Yani, hayatı veren odur. Ve hayatı rızık ile idame eden de odur. Ve levazımat-ı hayatı da ihzar eden yine odur. Ve hayatın âlî gayeleri ona aittir ve mühim neticeleri ona bakar, yüzde doksan dokuz meyvesi onundur.

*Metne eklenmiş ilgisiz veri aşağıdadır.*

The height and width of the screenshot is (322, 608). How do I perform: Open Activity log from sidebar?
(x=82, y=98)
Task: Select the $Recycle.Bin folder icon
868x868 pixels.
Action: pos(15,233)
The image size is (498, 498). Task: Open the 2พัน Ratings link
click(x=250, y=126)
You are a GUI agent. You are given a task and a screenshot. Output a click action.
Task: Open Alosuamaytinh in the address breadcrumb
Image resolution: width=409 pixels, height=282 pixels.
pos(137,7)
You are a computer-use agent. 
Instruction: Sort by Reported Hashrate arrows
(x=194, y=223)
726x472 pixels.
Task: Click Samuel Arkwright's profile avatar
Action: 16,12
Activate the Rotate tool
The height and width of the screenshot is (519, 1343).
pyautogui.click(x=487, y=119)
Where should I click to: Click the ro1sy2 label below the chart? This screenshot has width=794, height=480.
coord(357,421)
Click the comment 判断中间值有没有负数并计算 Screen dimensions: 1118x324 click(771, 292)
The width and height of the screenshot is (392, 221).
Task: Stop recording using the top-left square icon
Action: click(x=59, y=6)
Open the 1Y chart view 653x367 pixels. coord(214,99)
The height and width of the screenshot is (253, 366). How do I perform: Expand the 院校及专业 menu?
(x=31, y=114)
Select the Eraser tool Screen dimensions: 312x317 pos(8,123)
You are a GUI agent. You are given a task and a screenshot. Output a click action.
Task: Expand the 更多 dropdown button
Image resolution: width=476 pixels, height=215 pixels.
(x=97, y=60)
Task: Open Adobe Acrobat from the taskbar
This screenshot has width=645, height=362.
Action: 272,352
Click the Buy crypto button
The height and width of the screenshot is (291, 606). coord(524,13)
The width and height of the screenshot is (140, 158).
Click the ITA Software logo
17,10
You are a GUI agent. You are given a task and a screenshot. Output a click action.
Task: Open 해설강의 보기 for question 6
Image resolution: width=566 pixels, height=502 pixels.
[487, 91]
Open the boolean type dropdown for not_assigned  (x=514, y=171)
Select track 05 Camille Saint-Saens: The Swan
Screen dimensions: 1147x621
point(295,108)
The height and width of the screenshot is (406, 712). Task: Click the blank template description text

İşte şu kelime, şöyle fâni ve âciz beşere nida eder, müjde verir ve der:

Ey insan! Hayatın ağır tekâlifini omuzuna alıp zahmet çekme. Hayatın fenasını düşünüp hüzne düşme. Yalnız dünyevî ehemmiyetsiz meyvelerini görüp dünyaya gelişinden pişmanlık gösterme. Belki o sefine-i vücudundaki hayat makinesi, Hayy-ı Kayyum’a aittir. Masarif ve levazımatını o tedarik eder. Ve o hayatın pek kesretli gayeleri ve neticeleri var ve ona aittir. Sen, o gemide bir dümenci neferisin. Vazifeni güzel gör, ücretini al, keyfine bak. O hayat sefinesi, ne kadar kıymettar olduğunu ve ne kadar güzel faydalar verdiğini ve o sefine sahibi zatın ne kadar Kerîm ve Rahîm olduğunu düşün, mesrur ol ve şükret ve anla ki vazifeni istikametle yaptığın vakit, o sefinenin verdiği bütün netaic; bir cihetle senin defter-i a’maline geçer, sana bir hayat-ı bâkiyeyi temin eder, seni ebedî ihya eder.